God...in me, around me, through me.... right now.

Firstly let me say that I love it that God chooses to use us, as His people, and I Love it that when He uses us to help others, He always grows us at the same time.

I am at a place right now where I am unsure I have ever been before.

I am at peace with whatever lays before me.

Doing my best with what I have been asked to do for Him right now.
Seriously...I am trying my hardest and doing my very best so far as an Officer.

And in some cases am seeing some results in others as I go about my Godly business.

I guess that not everyone may think I am doing my best, but I am , I really am...and I am probably the only one who really knows that.

I feel like I am giving my preaching its best shot.... my preparation too, and I also feel like I am leading  at a higher rate than I have led before.

Do you ever self analyze your performance as a leader ?
Well I do...I think its a healthy thing to do from time to time.

I feel fresh and alive and aware... and I know that has a lot to do with just having a holiday, but that's all good, we need to sometimes withdraw so we can then advance.

There are many challenges that a Salvo Officer faces...  and I am feeling ok with it all at the moment, mostly.



but here's the bit that gets me every time....

I am well aware though, that not everyone likes or appreciates my style of ministry, and whilst that hurts, I am unsure of exactly what to do about it.

People choose to leave and walk away and reject and ignore my ministry, and short of changing myself, so that I may please other people ( knowing full well that you cant please everyone anyway) I am at a loss as to what to do about it all..

there's a couple of things I feel... and think...

I will always be true to what God has asked me to do and who He has asked me to be.
I will speak my mind if I think something is out of line.
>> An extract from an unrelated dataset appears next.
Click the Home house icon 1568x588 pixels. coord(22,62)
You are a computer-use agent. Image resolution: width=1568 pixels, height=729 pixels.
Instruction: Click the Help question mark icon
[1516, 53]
And encourage when I think some thing is in line.
I will stand up for what I believe is right and just.

so I guess if all that alienates me from others, then in ministry, I am in trouble, and probably always will be.

I have been challenged in the past couple of days, to wait for the Lord, and even though it may tarry, just wait.
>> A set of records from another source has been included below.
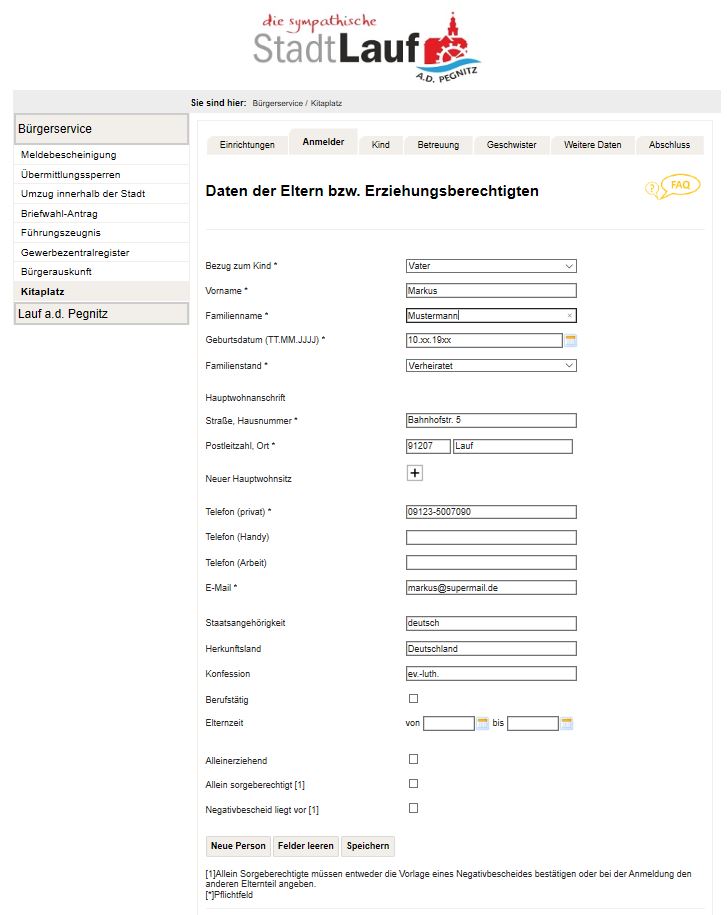The width and height of the screenshot is (727, 915).
Task: Select the Einrichtungen tab
Action: (247, 145)
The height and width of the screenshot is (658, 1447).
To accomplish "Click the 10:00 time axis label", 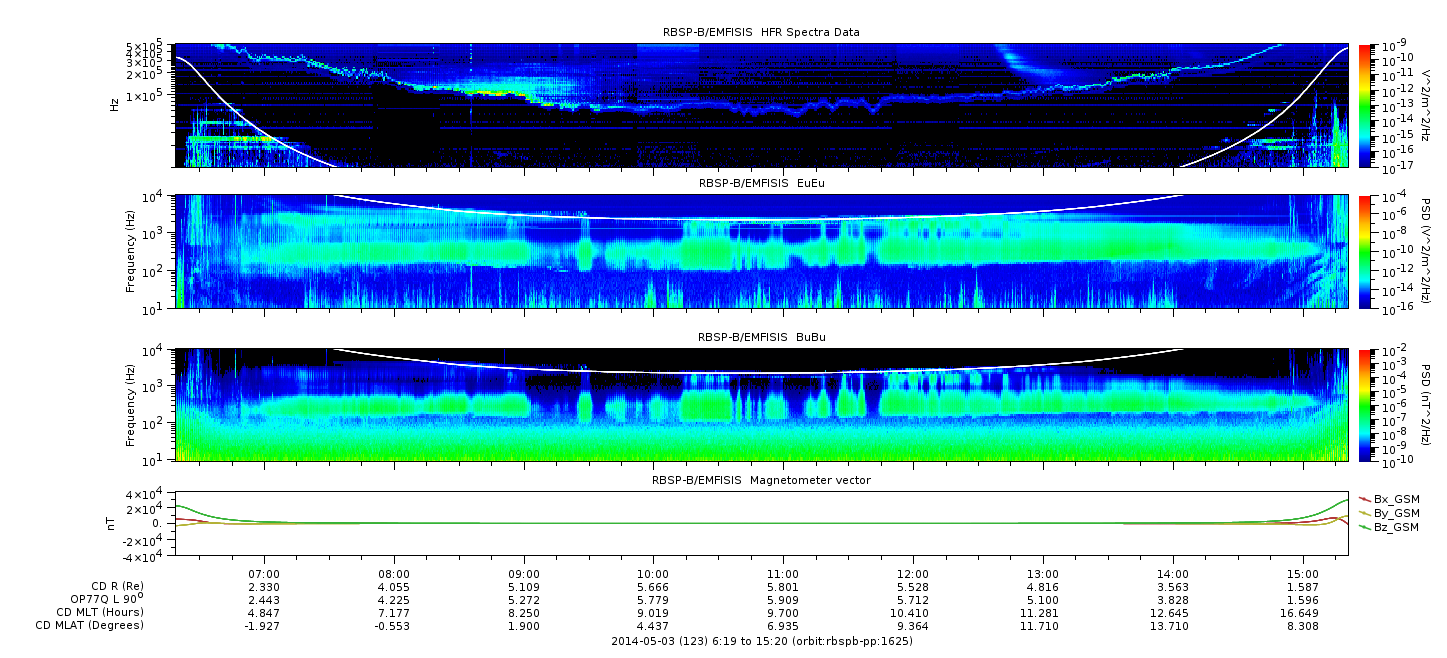I will pos(653,573).
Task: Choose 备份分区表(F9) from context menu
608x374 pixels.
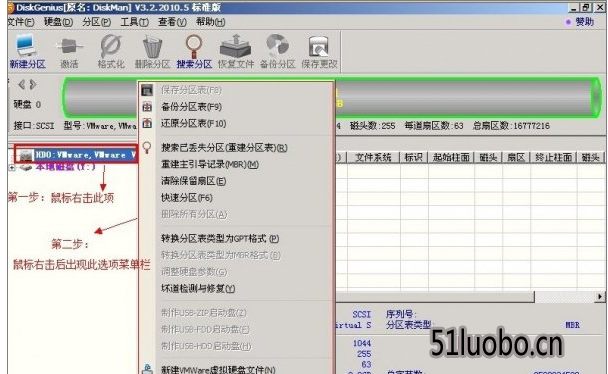Action: pos(192,107)
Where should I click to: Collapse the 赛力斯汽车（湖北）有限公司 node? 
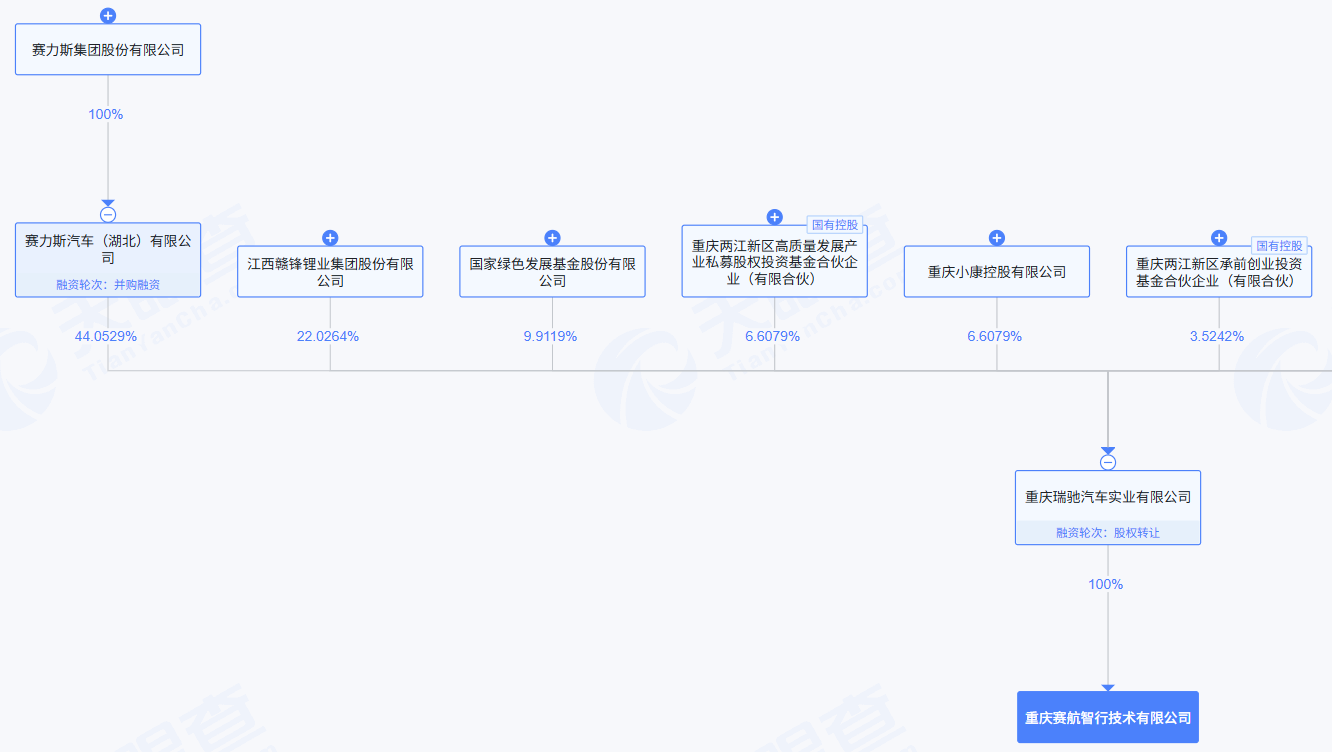tap(108, 213)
Well its hard to wait sometimes. !!!!!!!!!!!!!!!!!!!!!!!!!!!!!!!!!!!!!!!!!!!!!!!!!!!!!!!!!!!!!!!!!!!!!!!!!!!


But what else can I do.   Be Untrue to myself  ?  which in turn means being untrue to my God. ?


NO.....  I wont do that.

I am not looking for anyone to comment, or have a pity party with me, or criticise me or even compliment me ..... its just part of the deal of being a Salvo Officer that I personally am facing.

I am not the best one that ever walked the planet, and I may not be the worst either.

I am just giving it a crack.

I pray and hope that my church grows. 

That others will join us on the journey to Jesus.

But if they wont and I am too hard and harsh about what I think is truth...then I guess I will be a lonely officer on a very narrow road that leads to heaven.

sigh.....

what else do you do ?

I can't be someone else...I can only be me.

I cant function any other way, I don't know how to.


so, I will keep going... will keep praying.... will keep praising... will keep worshipping... will keep preaching... will keep reading my bible....and keep seeking fresh revelation....

I have decided to follow Jesus
I have decided to follow Jesus
I have decided to follow Jesus
no turning back
no turning back

though none go with me, still I will follow
though none go with me, still I will follow
though none go with me, still I will follow
no turning back
no turning back


PS. I am ok really I am, don't worry about me..this is just my rant... and I am ticked off with the enemy of the cross right now.


  








Comments

  1. Maybe this one is for you today Gary...
    If crosses come, if it should cost me dearly,
    To be the servant of my Servant Lord,
    If darkness falls around the path of duty.
    And men despise the Saviour I've adored.
    I'll not turn back, whatever it may cost,
    I'm called to live, to love and save the lost
    Scripture to read: Philippians 4:8.

    ReplyDelete
  2. thanks Anonymous.....good call.

    ReplyDelete
  3. You are always true to yourself and convictions - it makes us want to follow you all the more! :)

    ReplyDelete
  4. Gary I love coming to church because this church has such an awesome vision and you can see the holy spirit at work in the church.Gary we all need to hear the truth at times people might not like to hear it but we must hear it so we can grow n let God work in our lives.Since u have come back from your holiday your preaching has changed it's awesome you have taken it up to a whole new level it's great and I love it! Thankyou for letting me be a part of this great church! I love my church & I love my Jesus!!